Shared ground
Zephaniah 1:10–13 describes a coming “day” when Jerusalem experiences city-wide distress and loss. The sounds move across named places (gate, district, hills), signaling that the disaster is not local or limited.
The passage ties judgment to social and spiritual conditions. Economic strength (merchants, silver, property projects) does not protect anyone. At the same time, the key inner posture singled out is complacency—people who assume Yahweh will not meaningfully act “for good” or “for evil.”
A central image is Yahweh “searching Jerusalem with lamps.” The point is thorough exposure: hidden corners, private assumptions, and protected households are not beyond reach.
Where interpretation differs (only where needed)
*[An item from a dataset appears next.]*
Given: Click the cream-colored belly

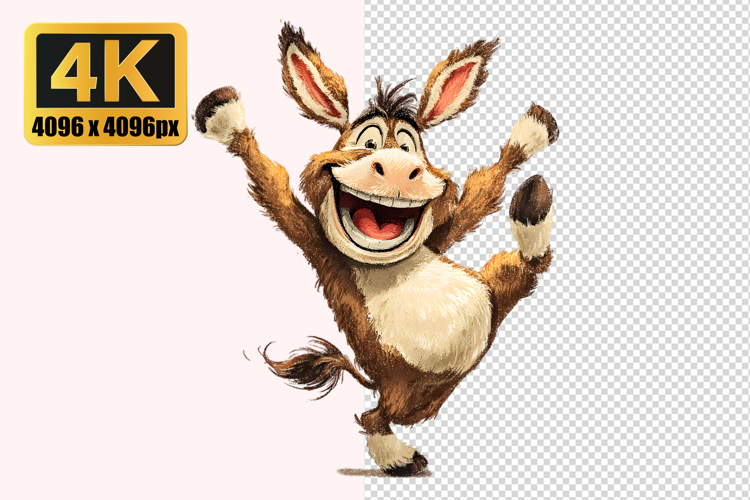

Some disagreement concerns what “people of Canaan” means in v.11. One reading takes it as outsiders living/working in Jerusalem; another sees it as a label for the merchant class in general, highlighting commercial practices rather than ethnicity.
There is also uncertainty about how to picture “search … with lamps” (v.12). Some read it as a metaphor for complete awareness and targeted punishment; others think it evokes something like literal house-to-house inspection connected to an invasion or purge.
Why the disagreement exists
The passage uses place names and social labels that can be read in more than one way, and it relies on strong imagery. Because the text does not explain the locations (Fish Gate, second quarter, Maktesh) or define “Canaan” here, readers must infer meaning from context: city commerce, wealth, and the broader “day” of upheaval in Zephaniah 1.
What this passage clearly contributes
Explicitly, it portrays judgment as comprehensive: public spaces, commercial centers, and private homes are all affected (vv.10–13). It also clarifies what kind of disbelief is being confronted: not outright denial of Yahweh’s existence, but a settled assumption that Yahweh does not intervene in real outcomes (v.12). The passage further emphasizes reversal—wealth becomes plunder, houses become empty, and long-term projects like vineyards fail to yield enjoyment (v.13).